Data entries

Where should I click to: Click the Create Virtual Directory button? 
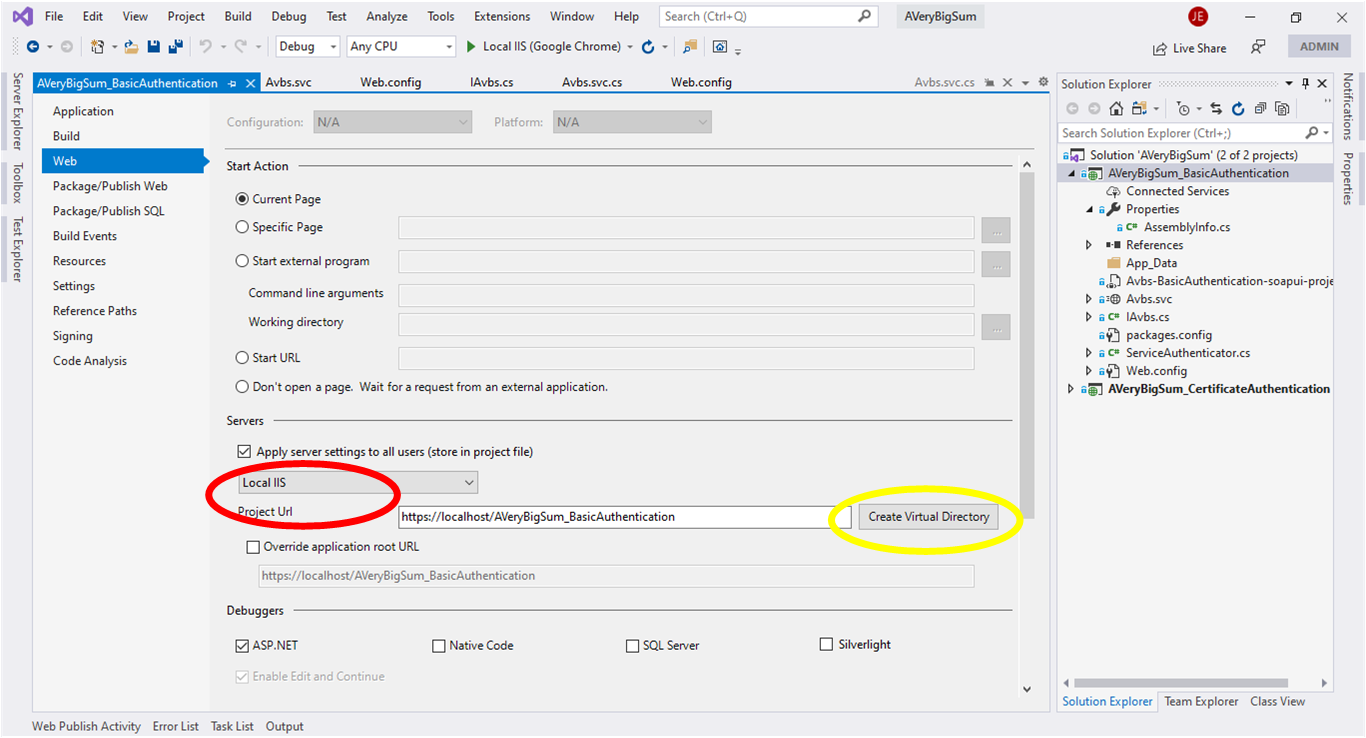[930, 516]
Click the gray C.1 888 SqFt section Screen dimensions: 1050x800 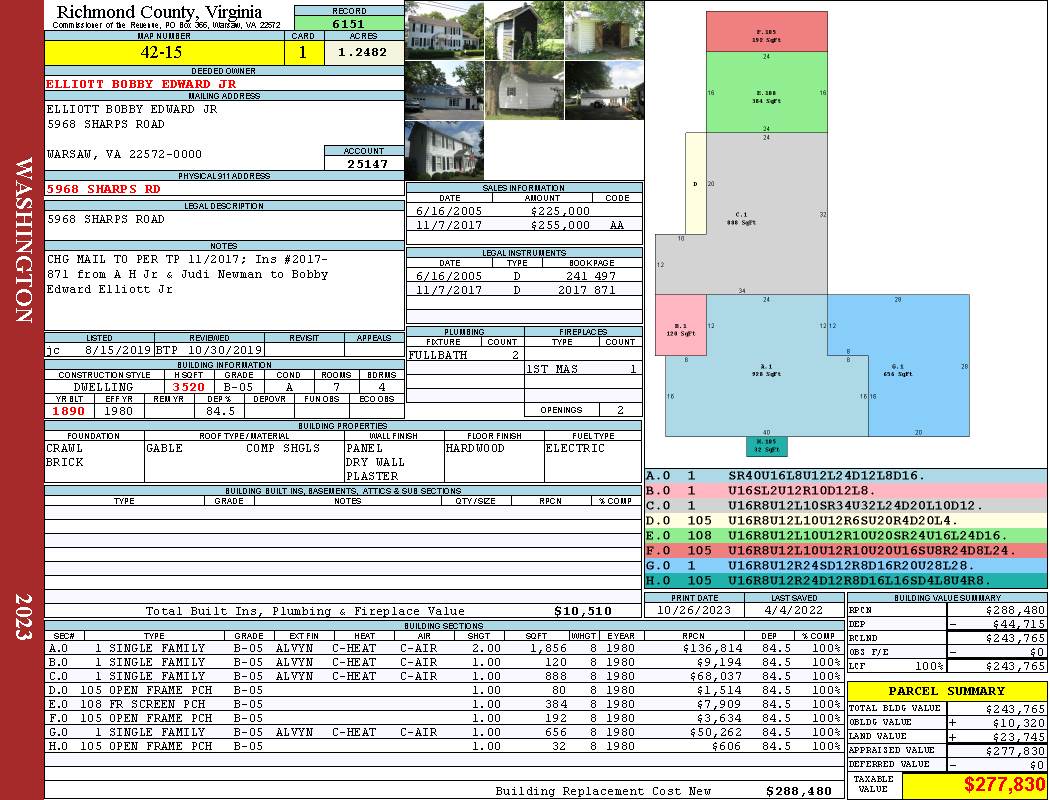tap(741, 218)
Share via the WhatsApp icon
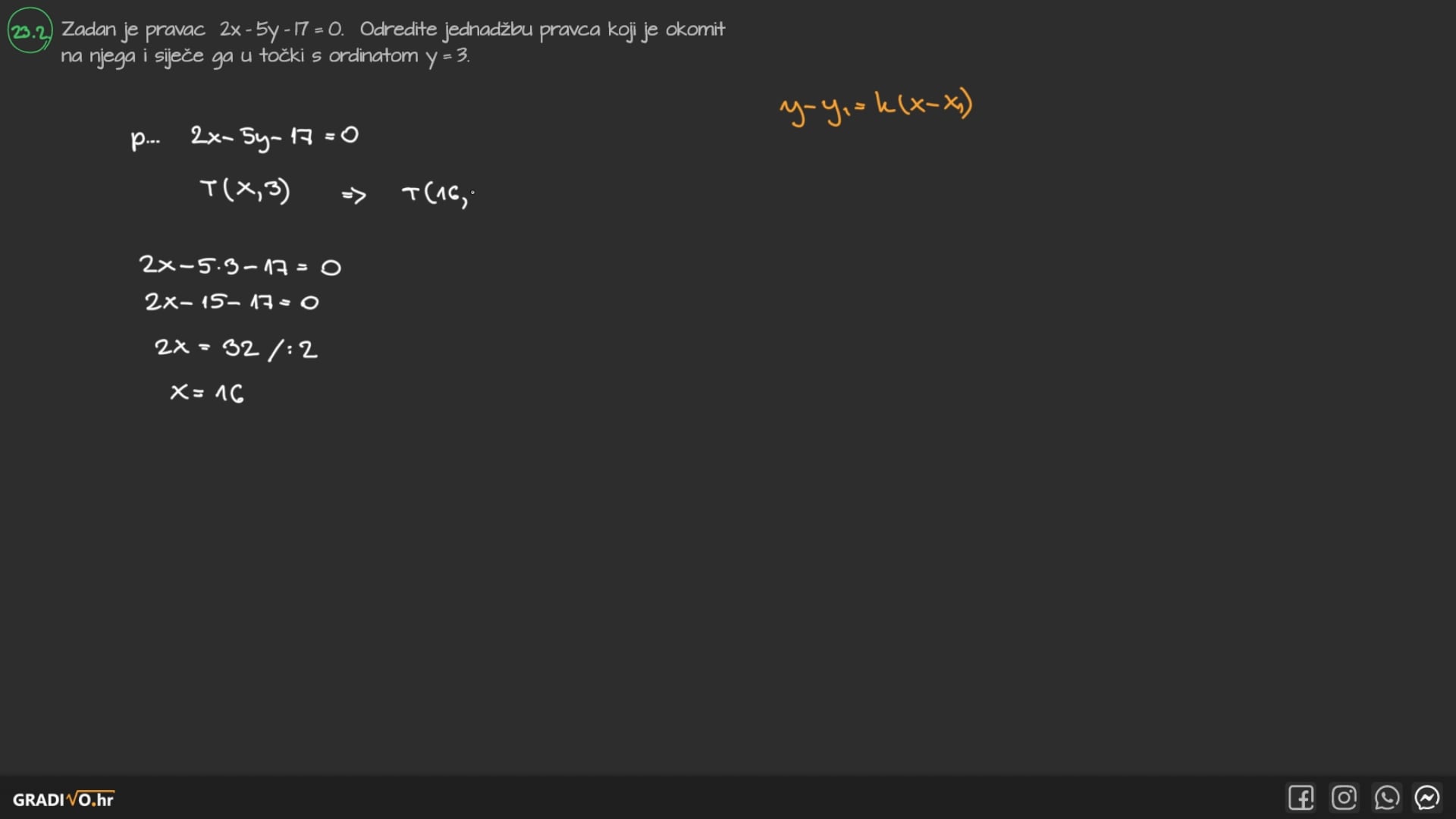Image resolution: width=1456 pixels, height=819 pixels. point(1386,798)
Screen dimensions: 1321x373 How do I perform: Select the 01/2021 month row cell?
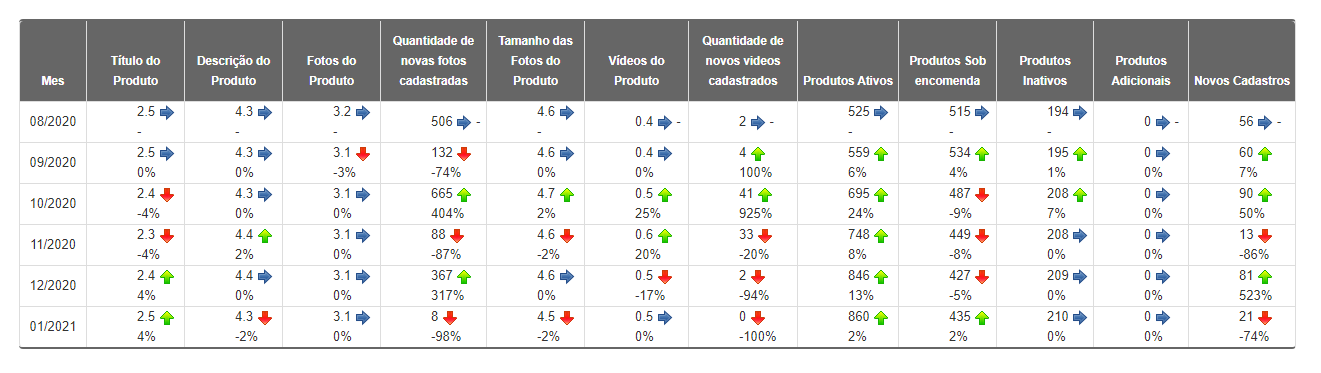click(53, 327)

— The task —
Take the line containing "Screen dimensions: 1321x373" and every line after it through the end of the data, and write them out exactly, with no pictures.

— Response below —
Screen dimensions: 1321x373 How do I perform: Select the 01/2021 month row cell?
click(53, 327)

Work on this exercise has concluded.